Sí, ni más ni menos así “entrampados” parecemos estar los mexicanos cuando, una de las reformas estructurales de mayor relevancia para el desarrollo futuro del país como lo es la Energética, aún y que no acaba de cuajar y no son pocas las diferencias que sobre la misma tienen los diferentes actores políticos, especialmente los legisladores federales de las Cámaras Alta y Baja del Congreso de la Unión, cuando, decía, el recién nombrado secretario de Gobernación, Juan Camilo Mouriño, se le señala como presumible “trasgresor de la ley” por un supuesto -de menos- tráfico de influencias en su paso por la cámara de diputados federal, primero, y asesor de la secretaría de Energía, después, en tiempos en el que el Presidente Felipe Calderón fue su titular. Grave, grave acusación que pesa sobre de este alto funcionario.
Hombre que desde su designación fue objeto de rechazo sobre todo de políticos pertenecientes a las filas del PRD, pero a la que se sumaron no pocos intelectuales, ello, recordará, por su lugar de origen el que ciertamente y está documentado, nació en España y hasta donde se sabe tiene las dos nacionalidades, la mexicana por supuesto, cosa que no pasó a mayores y únicamente se revolvió el tema y quedó como un escándalo mediático. Pan y circo.
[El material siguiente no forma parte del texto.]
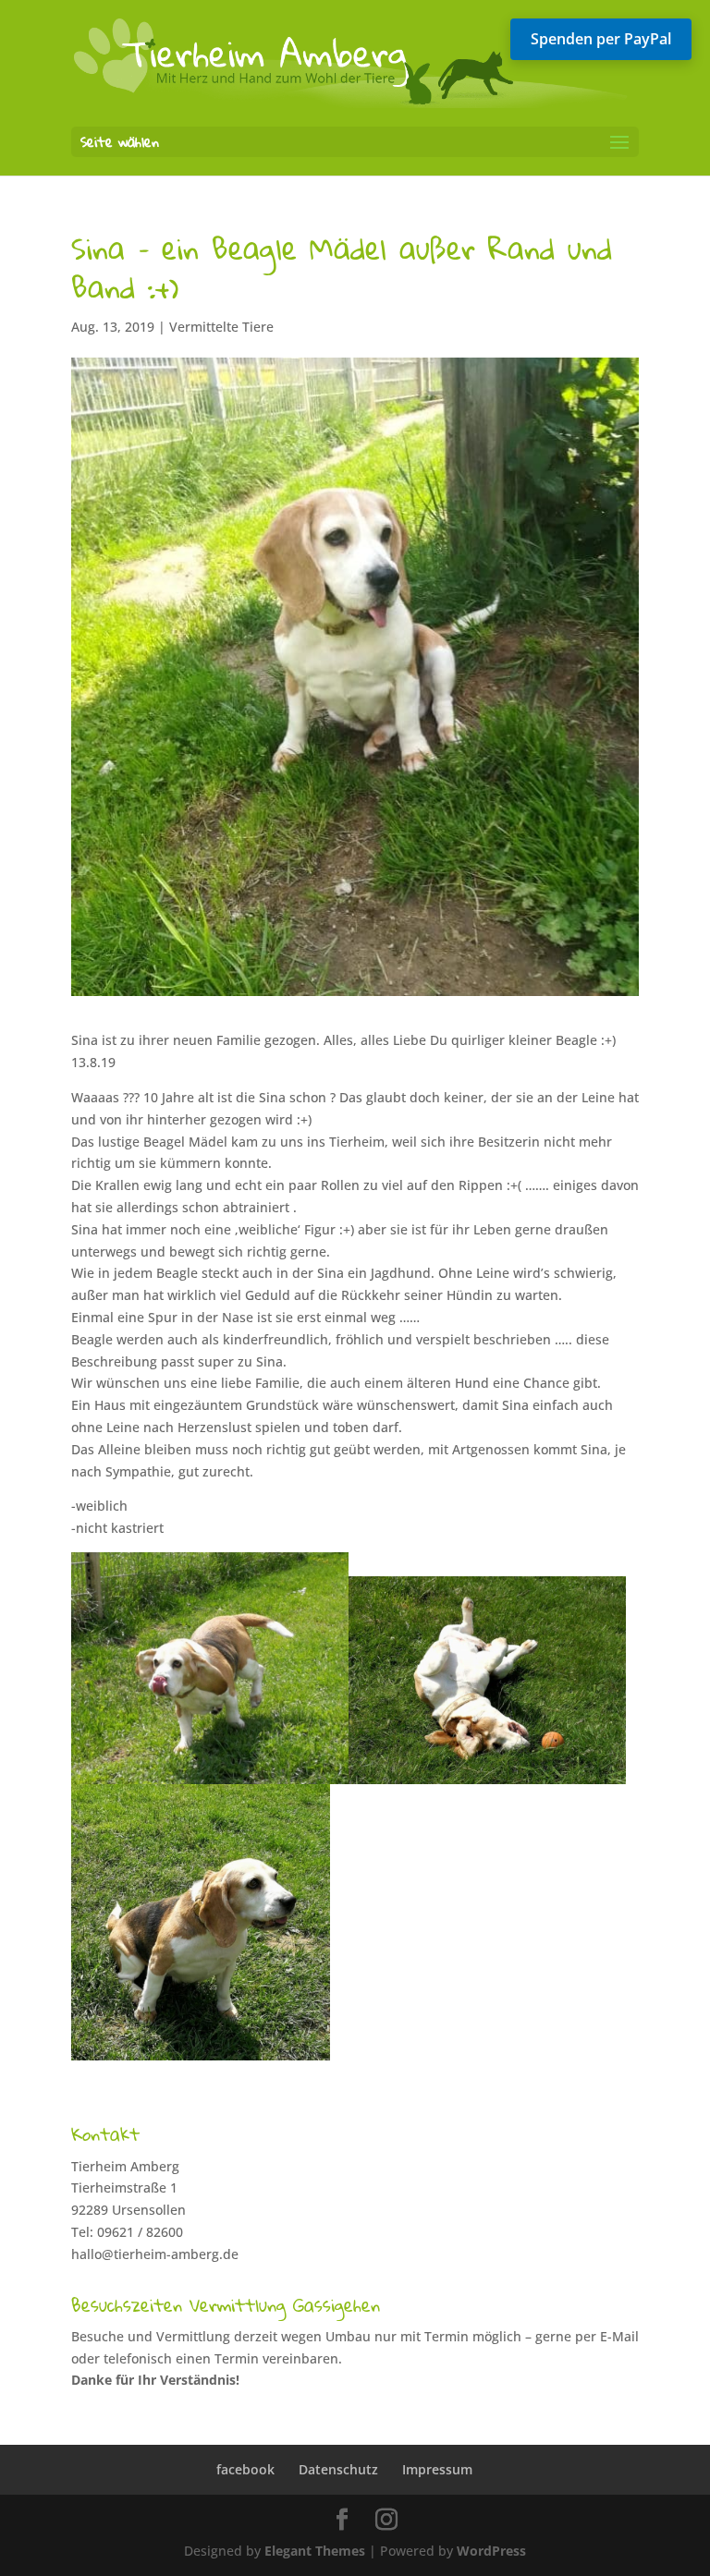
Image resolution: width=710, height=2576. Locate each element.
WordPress (491, 2550)
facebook (245, 2469)
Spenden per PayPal (601, 39)
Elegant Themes (314, 2550)
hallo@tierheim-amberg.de (155, 2254)
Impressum (437, 2469)
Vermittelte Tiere (221, 326)
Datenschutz (338, 2469)
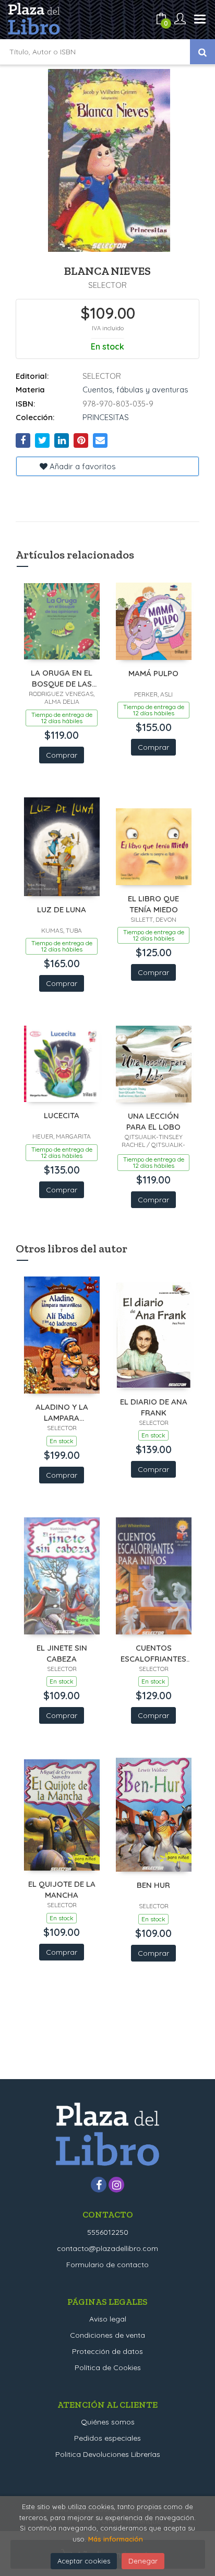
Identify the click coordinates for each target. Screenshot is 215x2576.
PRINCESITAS (105, 417)
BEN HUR (153, 1885)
Pero ahora, en este nuevo “affaire” político-mediático en el que el joven secretario encargado de la política interior del país está inmerso, y que de entre muchas otras responsabilidades tiene el de ser interlocutor con las diferentes fuerzas políticas representadas en el Congreso de la Unión, se le ha sindicado por el PRD y más directamente por Andrés Manuel López Obrador, autonombrado “Presidente Legitimo” (breve paréntesis a modo de reflexión; quiere decir, que de acuerdo a lo que marca nuestra constitución política basada en el precepto de “sufragio efectivo no reelección” ¿El señor Peje no podrá contender en las elecciones presidenciales del 2012?. Es pregunta no se esponjen, prosigo) incluso, que éste mismo presentó para sustentar su acusación, pruebas documentales en las que la firma de Mouriño aparece como “representante legal” de empresas familiares relacionadas con actividades en el sector petrolero (léase PEMEX) siendo éste legislador federal y que presidía, precisamente, la Comisión de Energía y luego, ya como asesor y después como subsecretario de la secretaria de Energía hizo lo mismo????? Pues, bueno, el asunto se torna por demás complejo y complicado.
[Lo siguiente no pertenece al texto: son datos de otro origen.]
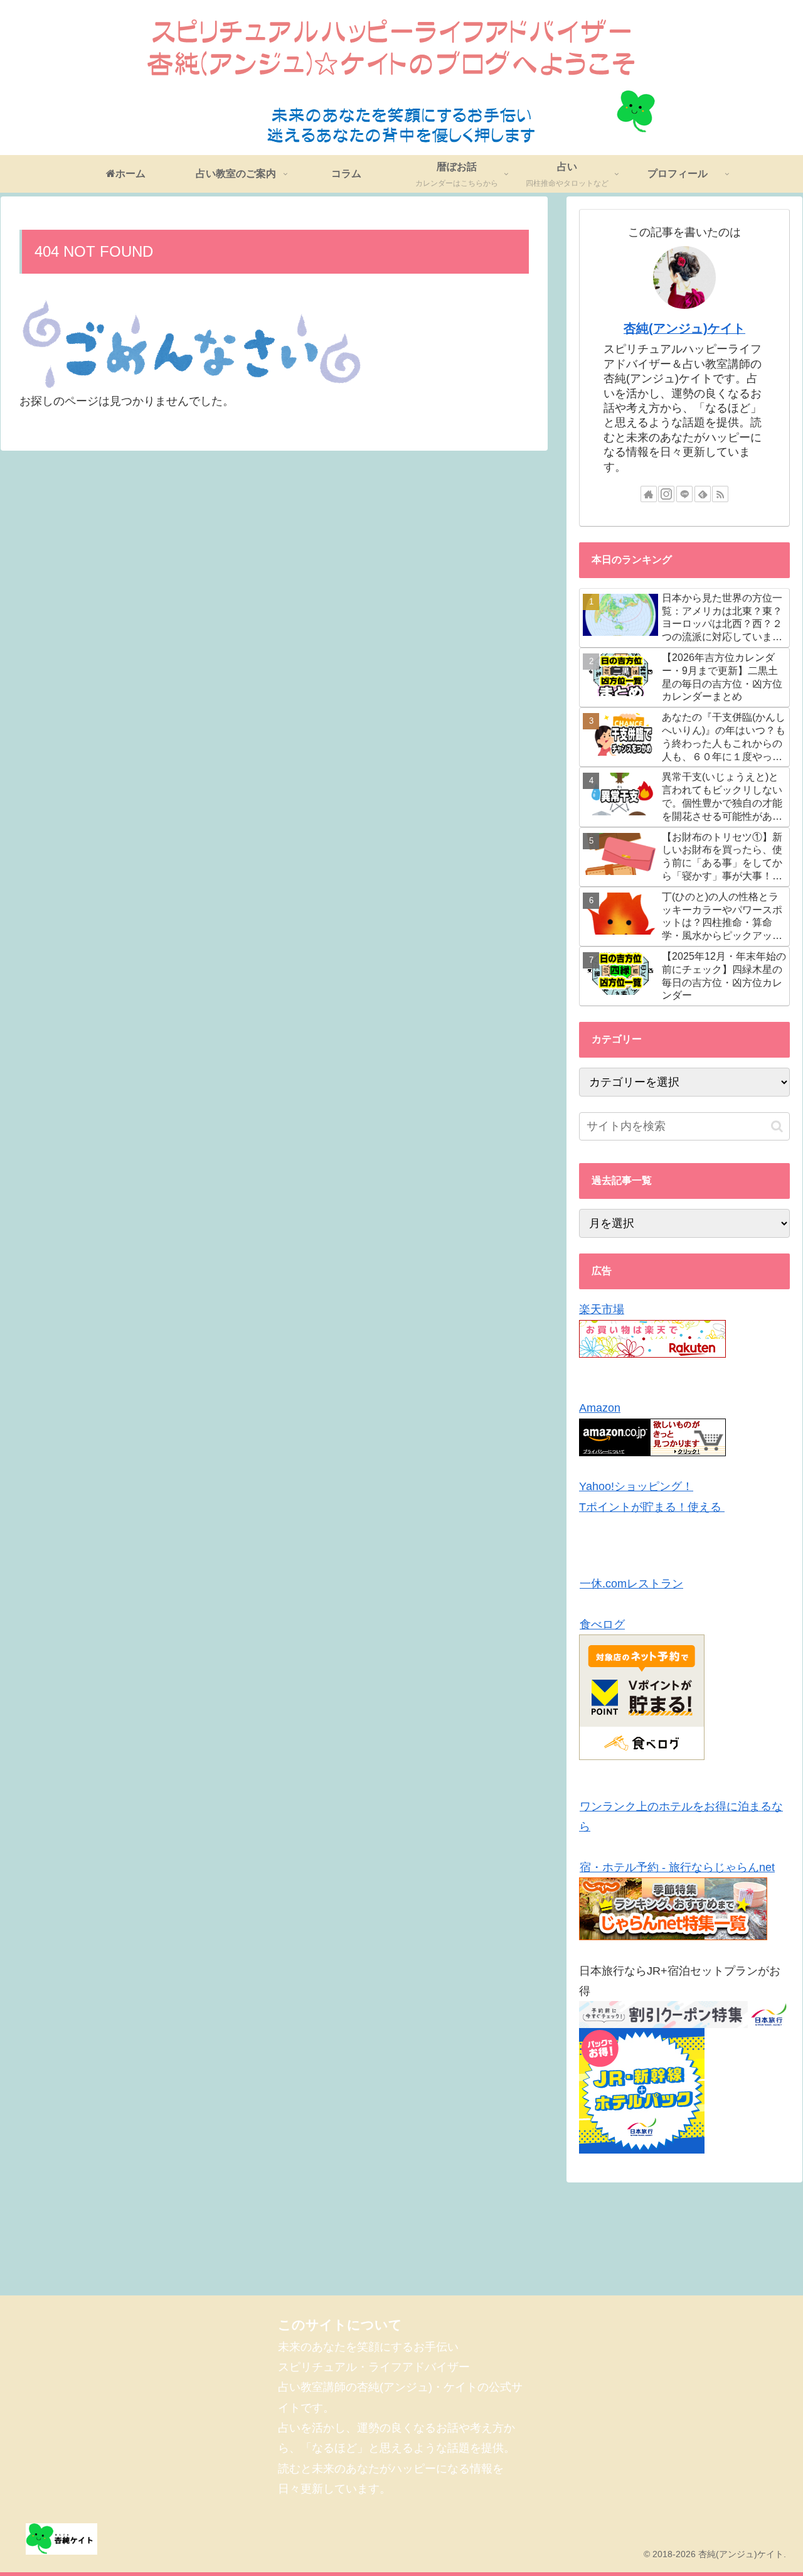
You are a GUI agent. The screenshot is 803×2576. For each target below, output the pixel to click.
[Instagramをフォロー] (666, 494)
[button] (777, 1126)
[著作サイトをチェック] (649, 494)
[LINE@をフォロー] (684, 494)
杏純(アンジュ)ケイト (684, 328)
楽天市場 (601, 1309)
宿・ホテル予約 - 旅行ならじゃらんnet (677, 1867)
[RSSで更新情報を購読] (720, 494)
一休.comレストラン (631, 1583)
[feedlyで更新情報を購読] (702, 494)
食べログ (602, 1624)
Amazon (599, 1408)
A lo más que ha logrado responder el terrible “Iván” (mote con el que se le conoce desde muy joven a Juan Camilo) sobre las acusaciones que pesan sobre su “dudoso” accionar, ha sido de que él, inmaculado hombre del poder, renunció a las riquezas que ostentaba al ser socio accionario de al menos 80 empresas familiares cuyas actividades, las más se entiende, tienen que ver con la paraestatal PEMEX (barril sin fondo), las dejó, dijo, para dedicarse a la política y con ello poder “servirle a México”. ¡Salve oh César! ¡Gracias…muchas gracias! (con caravana y toda la cosa)
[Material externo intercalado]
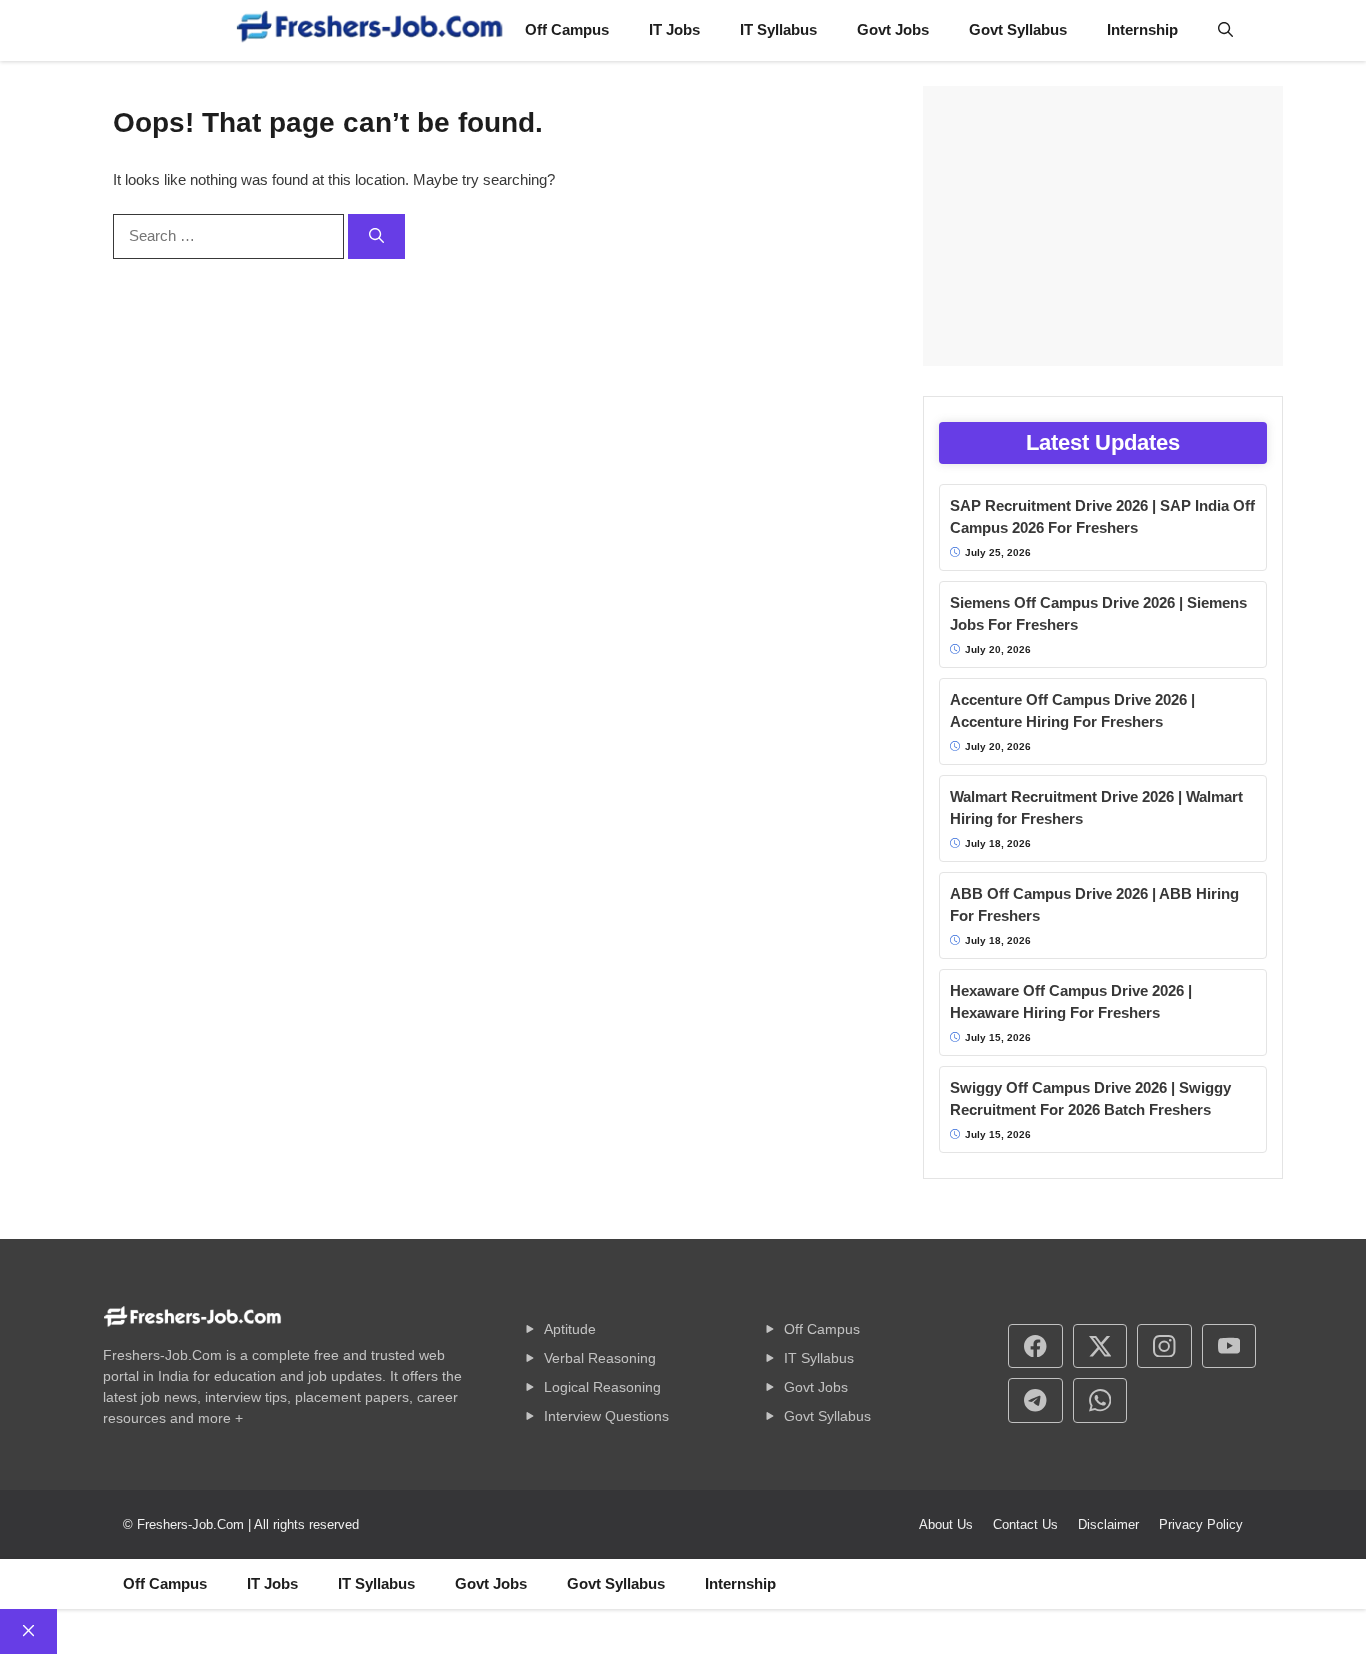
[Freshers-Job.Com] (370, 30)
Para cuando usted, amable lector, lea este “sesudo análisis”, ya se habrá detonado este asunto con “pelos y señales”, ello de acuerdo a lo que desde la noche del lunes y después de una reunión a puertas cerradas con el señor Obrador, los coordinadores parlamentarios de las bancadas perredistas en el Senado y cámara de Diputados, dieron a conocer que ayer mismo, en ambas cámaras, presentarían su posicionamiento sobre este asunto, adelantando que podrían llegar en su exigencia de aclarar este delicado tema, hasta los tribunales judiciales. Veremos dijo un ciego.

Ya de salida

“Que mal empieza la semana para quien ahorcan en lunes”, reza popular refrán. Y para el caso de Juan Camilo Mouriño, con apenas algunos amaneceres como secretario de la más importante función de gobierno solo después de la Presidencia, éste refranero parece ajustársele como “anillo al dedo”. (Presidencial) Entre tanto, la reforma Energética y la construcción de acuerdos, deberán esperar mejores vientos. Vientos de transparencia y rendición de cuentas. Ah, y nosotros todos, esperando. Sentados.